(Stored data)
= = = = =

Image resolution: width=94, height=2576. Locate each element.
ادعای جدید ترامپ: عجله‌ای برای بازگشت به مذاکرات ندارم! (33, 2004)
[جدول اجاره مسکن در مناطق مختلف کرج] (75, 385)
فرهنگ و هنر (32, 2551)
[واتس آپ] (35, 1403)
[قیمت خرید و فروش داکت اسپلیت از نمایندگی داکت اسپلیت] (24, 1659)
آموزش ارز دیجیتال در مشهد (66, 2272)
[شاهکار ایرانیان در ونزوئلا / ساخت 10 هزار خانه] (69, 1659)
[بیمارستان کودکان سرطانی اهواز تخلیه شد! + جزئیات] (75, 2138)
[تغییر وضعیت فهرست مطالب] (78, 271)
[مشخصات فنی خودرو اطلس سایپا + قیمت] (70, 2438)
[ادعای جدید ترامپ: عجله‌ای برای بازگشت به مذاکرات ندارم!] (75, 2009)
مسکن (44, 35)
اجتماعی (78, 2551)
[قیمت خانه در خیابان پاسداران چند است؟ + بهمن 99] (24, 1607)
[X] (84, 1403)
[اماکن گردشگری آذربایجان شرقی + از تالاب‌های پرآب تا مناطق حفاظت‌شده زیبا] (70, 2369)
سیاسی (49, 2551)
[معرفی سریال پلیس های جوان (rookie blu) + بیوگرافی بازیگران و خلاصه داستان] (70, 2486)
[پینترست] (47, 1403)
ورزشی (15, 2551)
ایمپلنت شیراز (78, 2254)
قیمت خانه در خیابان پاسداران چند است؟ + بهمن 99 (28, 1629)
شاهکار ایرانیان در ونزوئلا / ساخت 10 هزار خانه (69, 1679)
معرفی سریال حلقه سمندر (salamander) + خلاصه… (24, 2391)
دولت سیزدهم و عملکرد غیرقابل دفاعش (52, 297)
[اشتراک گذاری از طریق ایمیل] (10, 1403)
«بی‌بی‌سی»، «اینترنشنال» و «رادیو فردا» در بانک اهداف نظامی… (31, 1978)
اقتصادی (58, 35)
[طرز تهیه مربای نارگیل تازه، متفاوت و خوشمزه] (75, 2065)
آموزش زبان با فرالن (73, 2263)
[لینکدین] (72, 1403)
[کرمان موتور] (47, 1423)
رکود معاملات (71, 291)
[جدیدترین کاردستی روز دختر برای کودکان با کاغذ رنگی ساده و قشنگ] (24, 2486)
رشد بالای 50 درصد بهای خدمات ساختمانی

= = = = =

WHAT THE TASK ASKS> Restate the entries above word for word.

TASK RESULT>
Image resolution: width=94, height=2576. Locate each element.
ادعای جدید ترامپ: عجله‌ای برای بازگشت به مذاکرات ندارم! (33, 2004)
[جدول اجاره مسکن در مناطق مختلف کرج] (75, 385)
فرهنگ و هنر (32, 2551)
[واتس آپ] (35, 1403)
[قیمت خرید و فروش داکت اسپلیت از نمایندگی داکت اسپلیت] (24, 1659)
آموزش ارز دیجیتال در مشهد (66, 2272)
[شاهکار ایرانیان در ونزوئلا / ساخت 10 هزار خانه] (69, 1659)
[بیمارستان کودکان سرطانی اهواز تخلیه شد! + جزئیات] (75, 2138)
[تغییر وضعیت فهرست مطالب] (78, 271)
[مشخصات فنی خودرو اطلس سایپا + قیمت] (70, 2438)
[ادعای جدید ترامپ: عجله‌ای برای بازگشت به مذاکرات ندارم!] (75, 2009)
مسکن (44, 35)
اجتماعی (78, 2551)
[قیمت خانه در خیابان پاسداران چند است؟ + بهمن 99] (24, 1607)
[X] (84, 1403)
[اماکن گردشگری آذربایجان شرقی + از تالاب‌های پرآب تا مناطق حفاظت‌شده زیبا] (70, 2369)
سیاسی (49, 2551)
[معرفی سریال پلیس های جوان (rookie blu) + بیوگرافی بازیگران و خلاصه داستان] (70, 2486)
[پینترست] (47, 1403)
ورزشی (15, 2551)
ایمپلنت شیراز (78, 2254)
قیمت خانه در خیابان پاسداران چند است؟ + بهمن 99 (28, 1629)
شاهکار ایرانیان در ونزوئلا / ساخت 10 هزار خانه (69, 1679)
معرفی سریال حلقه سمندر (salamander) + خلاصه… (24, 2391)
دولت سیزدهم و عملکرد غیرقابل دفاعش (52, 297)
[اشتراک گذاری از طریق ایمیل] (10, 1403)
«بی‌بی‌سی»، «اینترنشنال» و «رادیو فردا» در بانک اهداف نظامی… (31, 1978)
اقتصادی (58, 35)
[طرز تهیه مربای نارگیل تازه، متفاوت و خوشمزه] (75, 2065)
آموزش زبان با فرالن (73, 2263)
[لینکدین] (72, 1403)
[کرمان موتور] (47, 1423)
رکود معاملات (71, 291)
[جدیدترین کاردستی روز دختر برای کودکان با کاغذ رنگی ساده و قشنگ] (24, 2486)
رشد بالای 50 درصد بهای خدمات ساختمانی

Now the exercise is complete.